╔══

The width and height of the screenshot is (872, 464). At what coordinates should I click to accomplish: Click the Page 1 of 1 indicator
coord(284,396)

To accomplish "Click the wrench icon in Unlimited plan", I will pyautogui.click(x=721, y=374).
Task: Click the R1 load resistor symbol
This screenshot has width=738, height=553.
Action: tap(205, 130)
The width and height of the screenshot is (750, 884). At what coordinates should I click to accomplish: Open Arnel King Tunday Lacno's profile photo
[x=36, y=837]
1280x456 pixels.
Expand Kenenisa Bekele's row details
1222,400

╚══
╔══

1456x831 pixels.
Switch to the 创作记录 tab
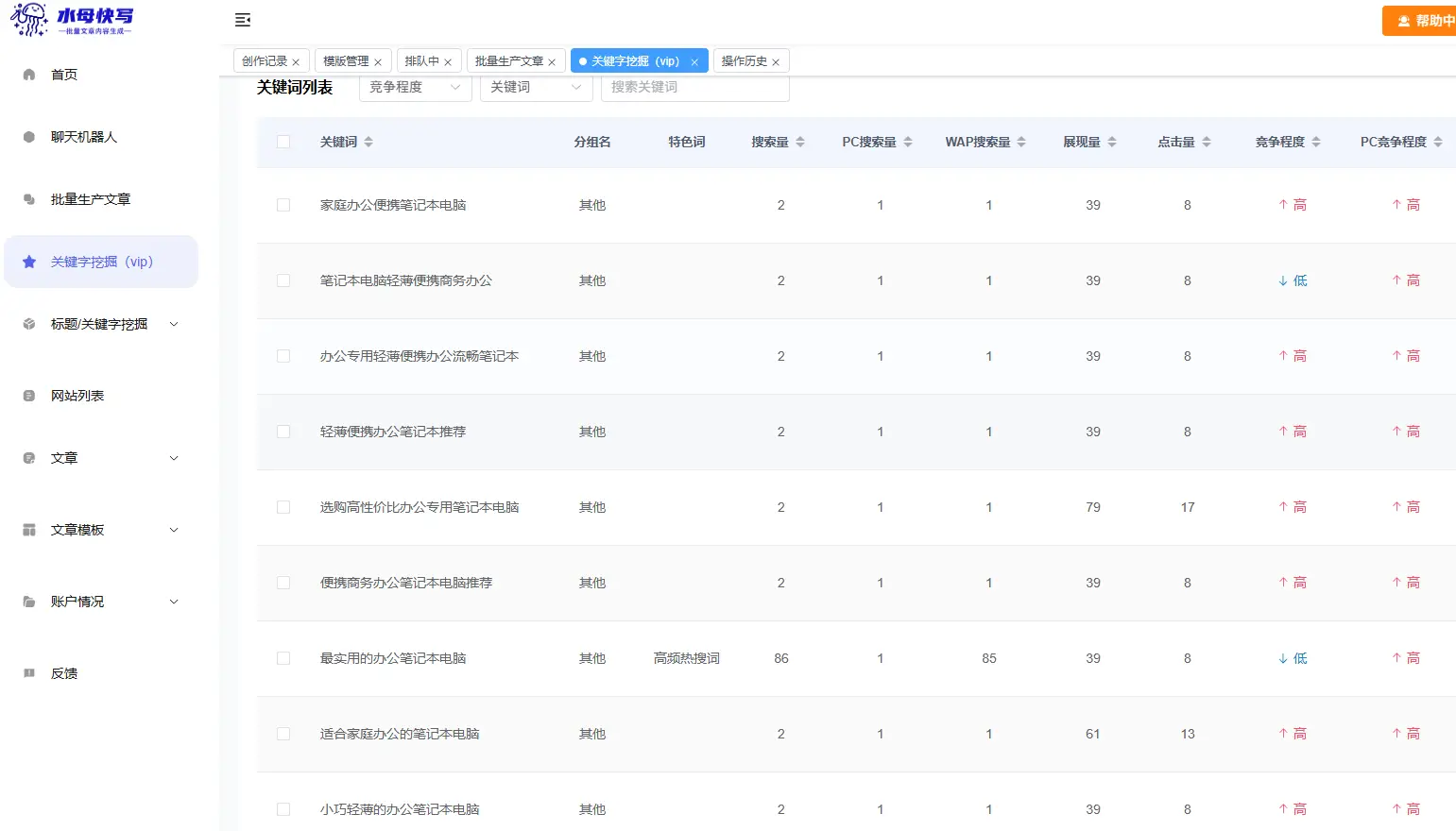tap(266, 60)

╚══
╔══

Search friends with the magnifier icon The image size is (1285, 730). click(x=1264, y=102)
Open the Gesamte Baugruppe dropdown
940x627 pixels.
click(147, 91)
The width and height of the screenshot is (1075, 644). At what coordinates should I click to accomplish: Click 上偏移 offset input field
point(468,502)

╚══

| EXERCISE |
Go through the data, and copy each line in which the word "icon" appears.

| PROBLEM SOLUTION |
To accomplish "Click the wrench icon in Unlimited plan", I will pyautogui.click(x=721, y=374).
Search friends with the magnifier icon The image size is (1285, 730). click(x=1264, y=102)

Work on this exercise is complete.